Baardje werd in de cape geholpen en klaar was Kees. Nou Kees was inderdaad klaar, hij had wel zin in een uitstapje en keek verlangend naar zijn baasje. Zo liepen ze op die donkere avond in afwachting wat ze te zien en te horen zouden krijgen. Het eerste wat ze zagen en vooral hoorden, waren ganzen van verschillende soorten, die in V formatie hun vlucht aan het beoefenen waren. Er kwam een groep eenden, een zwerm meeuwen en andere overtrekkende vogels voorbij.
Opeens riep Joost:
‘Daar zijn ze, de zigeuners van de vogelwereld!’ en ja hoor, de lucht zag zwart van golvende zwermen spreeuwen.
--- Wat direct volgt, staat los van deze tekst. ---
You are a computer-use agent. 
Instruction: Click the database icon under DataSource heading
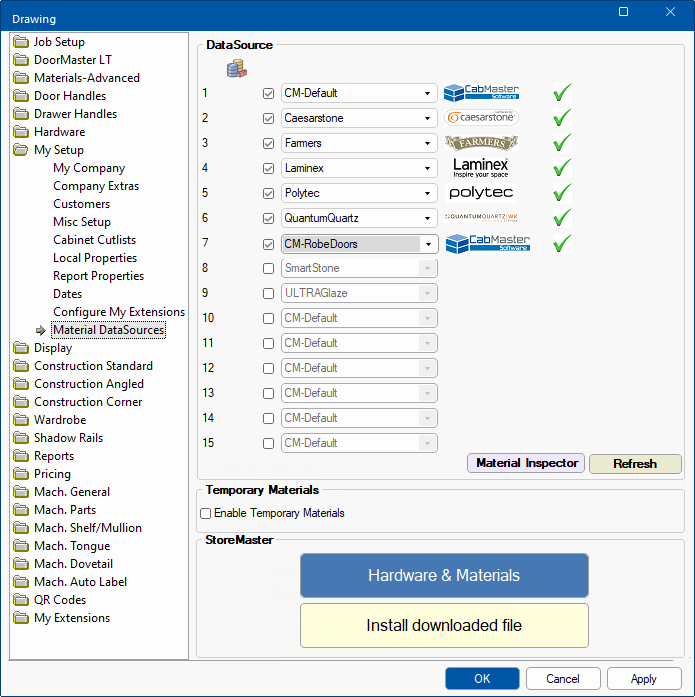tap(237, 69)
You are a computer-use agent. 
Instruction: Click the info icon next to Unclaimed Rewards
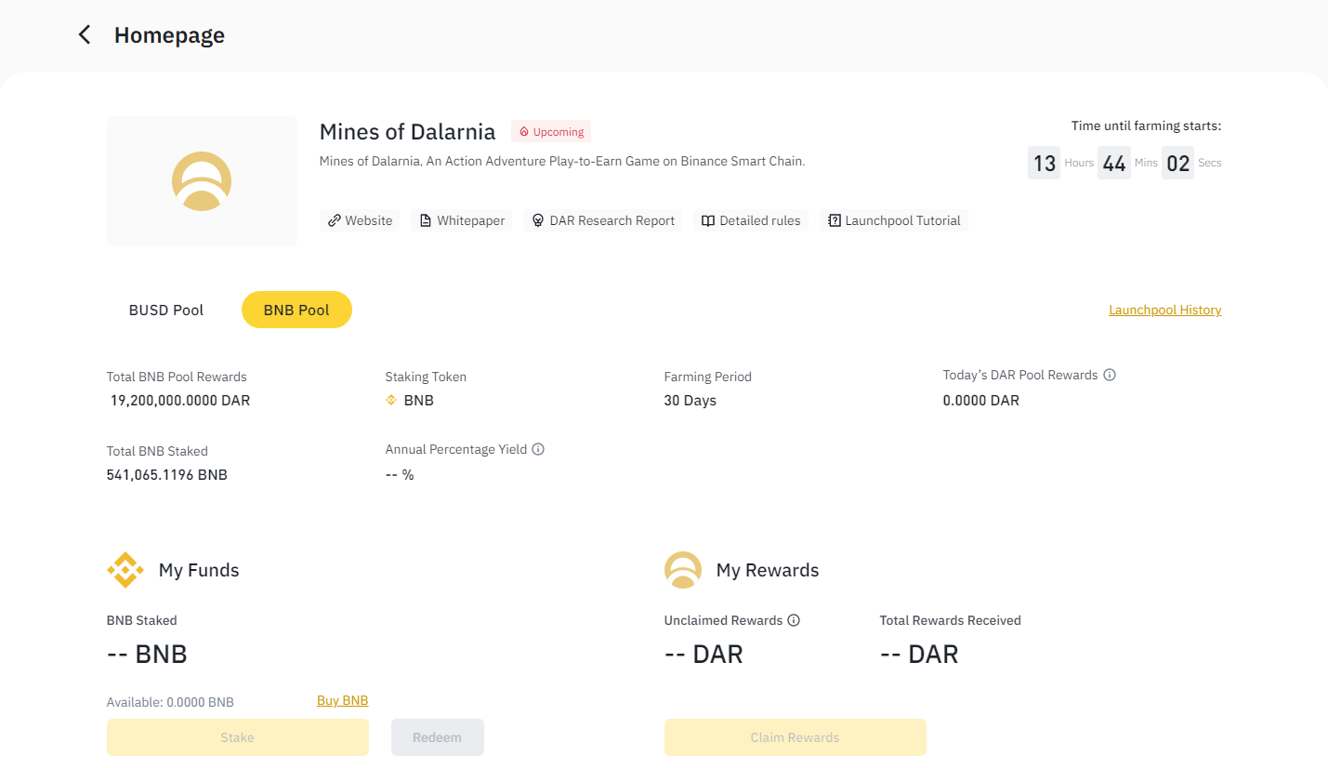(794, 620)
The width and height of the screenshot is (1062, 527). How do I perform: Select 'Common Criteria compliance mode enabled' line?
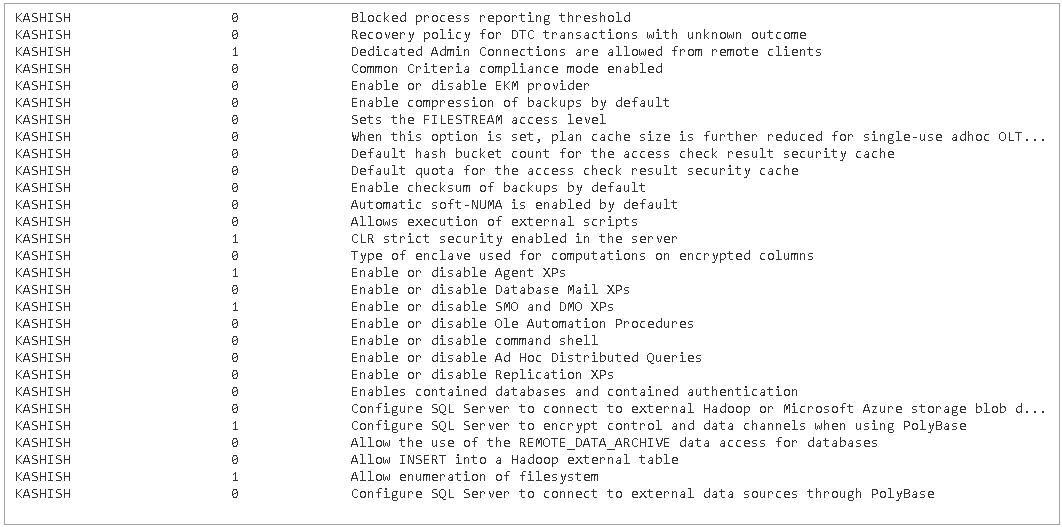click(506, 68)
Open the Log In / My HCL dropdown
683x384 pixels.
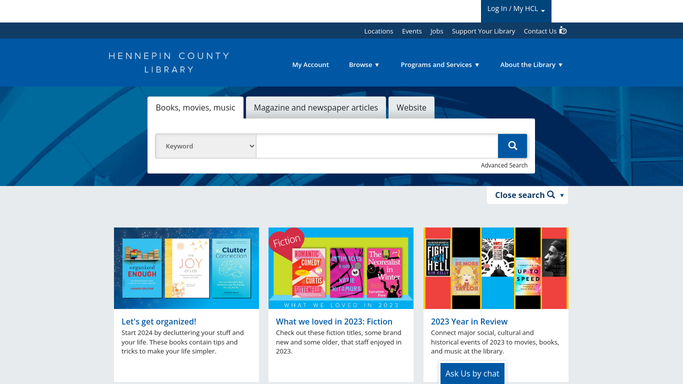pos(516,9)
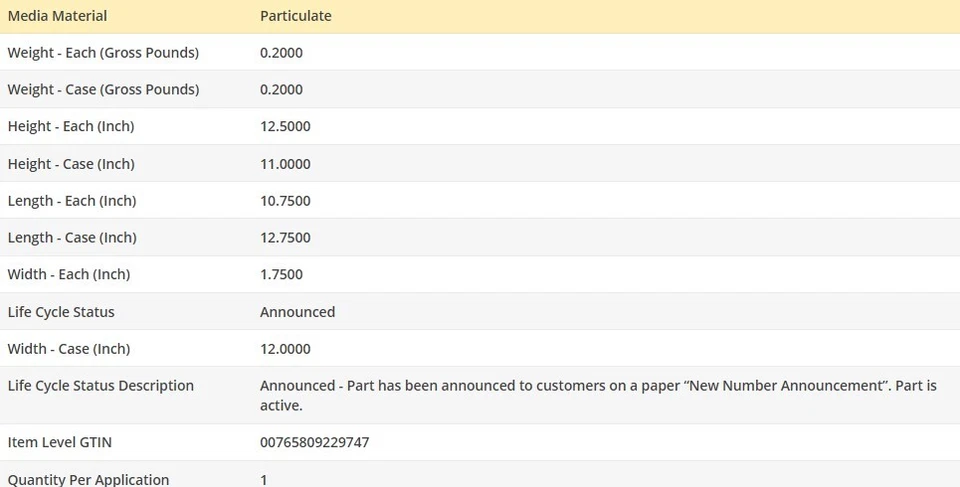This screenshot has height=487, width=960.
Task: Select the Life Cycle Status Description label
Action: [x=101, y=386]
Ze vlogen hun rondjes en lieten zich even later pardoes vallen in ’t riet en toen leek het of er ruzie was, fladderen, krijsen, roddelen, duwen en verzitten was het gevolg. Toen werd het stil. Kabouter Baardje zat naast Joost op een plaid en Kees was er bij komen liggen. Er klonken vier slagen van een kerk klok in de verte.
‘Is het al zo laat?’ ‘Ja we gaan zo op huis aan, maar eerst wil ik u vertellen waar ik aan zat te denken.’ Vanmiddag reed ik door Hoofddorp en zag een beeld van Dik Trom, dat bijzondere kind, weet u wel?’